Con la mano abierta golpea a Dany en la cara, ésta se la toca sorprendida. Visenya solo ve rojo, rojo y rojo. ¿Cómo se atreve a sugerir que su futura reina se case con un salvaje amante de caballos? Debería darle a los salvajes a su hermana de una vez para que deje de decir esas cosas.

― Sí, soy la mayor y por eso es mi derecho casarme con quien yo quiera, yo voy a ser tú reina, hermanita, no deberías estar sugiriendo esas cosas. Te casaras con tu salvaje y luego regresaremos a nuestro hogar, ¿entendido? ―Dany no la mira y sigue con las manos en la mejilla, probablemente poniéndosele rojo a medida que hablaba. Ella murmura algo― ¿Qué dijiste? Habla más alto, sabes que odio que balbucees, no es digno de una princesa Targaryen.
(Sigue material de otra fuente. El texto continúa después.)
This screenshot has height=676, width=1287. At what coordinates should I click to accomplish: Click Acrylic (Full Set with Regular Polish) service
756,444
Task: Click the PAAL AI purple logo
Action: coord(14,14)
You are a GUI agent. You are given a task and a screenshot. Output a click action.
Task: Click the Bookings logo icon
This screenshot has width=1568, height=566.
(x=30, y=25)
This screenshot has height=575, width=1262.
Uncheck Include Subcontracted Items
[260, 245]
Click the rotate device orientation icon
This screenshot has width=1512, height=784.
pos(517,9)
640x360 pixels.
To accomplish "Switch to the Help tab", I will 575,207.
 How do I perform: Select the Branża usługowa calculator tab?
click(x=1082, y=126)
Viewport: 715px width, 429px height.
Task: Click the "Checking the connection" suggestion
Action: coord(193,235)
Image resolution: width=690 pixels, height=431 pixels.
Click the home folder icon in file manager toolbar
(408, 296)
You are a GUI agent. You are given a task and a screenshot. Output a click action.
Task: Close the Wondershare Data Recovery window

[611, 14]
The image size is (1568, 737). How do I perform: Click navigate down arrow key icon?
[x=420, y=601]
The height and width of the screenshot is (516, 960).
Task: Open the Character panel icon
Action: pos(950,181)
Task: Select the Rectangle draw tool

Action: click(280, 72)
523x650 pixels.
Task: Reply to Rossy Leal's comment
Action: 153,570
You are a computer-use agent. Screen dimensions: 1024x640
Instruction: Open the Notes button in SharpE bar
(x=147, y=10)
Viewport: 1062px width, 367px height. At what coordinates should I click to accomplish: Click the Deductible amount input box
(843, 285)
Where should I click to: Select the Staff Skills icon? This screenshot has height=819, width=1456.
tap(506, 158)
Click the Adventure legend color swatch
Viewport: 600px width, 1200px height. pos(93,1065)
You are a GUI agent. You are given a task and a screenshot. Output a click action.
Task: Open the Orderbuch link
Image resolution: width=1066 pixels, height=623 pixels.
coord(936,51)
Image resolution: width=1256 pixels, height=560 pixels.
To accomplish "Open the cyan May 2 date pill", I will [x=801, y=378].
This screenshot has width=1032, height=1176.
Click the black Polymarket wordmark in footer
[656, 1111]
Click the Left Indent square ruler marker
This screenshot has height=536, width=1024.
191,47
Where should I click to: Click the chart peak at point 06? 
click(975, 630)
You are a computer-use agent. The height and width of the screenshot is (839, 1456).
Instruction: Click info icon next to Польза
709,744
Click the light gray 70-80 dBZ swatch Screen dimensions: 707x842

― Dije que a las reinas Targaryen nunca les va bien ―y era cierto. Visenya recordaba sus lecciones sobre la historia de su Casa, sobre Rhaenyra y Rhaenys, La Reina Que Nunca Fue. Visenya aprieta los dientes y se mentaliza a sí misma como la reina del mismo nombre, que conquistó junto a su hermano-esposo a Poniente. Ni a la Visenya de ahora o la del pasado les gusta Rhaenys. «Daenerys es mi Rhaenys».

― Yo seré la excepción, hermanita, seré la mejor reina que Poniente haya visto ―«Luego de que lo conquiste con mi ejercito de dothrakis…»―. Sangre y Fuego, recuerda, Sangre y Fuego. Nuestra familia se alzó de las cenizas de la vieja Valyria para bañarse en la gloria de un nuevo reino, uno en el que los Targaryen éramos los amos y señores por derecho hasta que el Usurpador y sus perros nos los quitaron. Ya sabes cuál es nuestra meta, hermanita. Dilo, vamos.

― Regresar a casa, recuperar nuestro reino ―murmura ella. Visenya sonríe.

― Exacto. Haré todo lo necesario para recuperarlo ―le pasa una mano por la barbilla y le agarra la cara con fuerza, Daenerys no lucha― y si para eso tengo que dejar que te violen los cuarenta mil jinetes dothraki al mando de Khal Drogo, los dejaré.

Dany suelta varias lagrimas que caen en su mano, pero Visenya no le quita los ojos de encima. Su hermana tiene que aprender quién es su reina y dejar de ser tan insolente, un día despertará al dragón y Visenya no tiene miedo en pensar que podría ser ella misma la que termine con la vida de su hermana menor. Si no fuera por ella, el Magister Illyrio hubiese obligado a Visenya a casarse con el Khal o a pagarle su hospitalidad con sexo, ser una de las concubinas de un pentoshi gordo no está en sus planes próximos.

Suelta a Daenerys y ésta se va, aparentemente a llorar a otra parte. «Llorará más en la noche de bodas». Si ella fuese un hombre, ya se habría casado con su hermana, como sus antepasados, como su madre y padre, pero los dioses le dieron el cuerpo débil y frágil de una mujer. Muchos habían querido casarse con ella, una princesa Targaryen era mucho mejor que cualquier puta lysena de cabello plateado, exiliada y todo; Visenya agradecía esto porque le daba más terreno para jugar con los nobles de Essos, a seducirlos y susurrarles promesas a los oídos.

«Si fuera hombre me habrían respetado más. Nadie cree en mí sangre». Ella les demostraría que tan frágil y débil era Visenya, con fuego y sangre.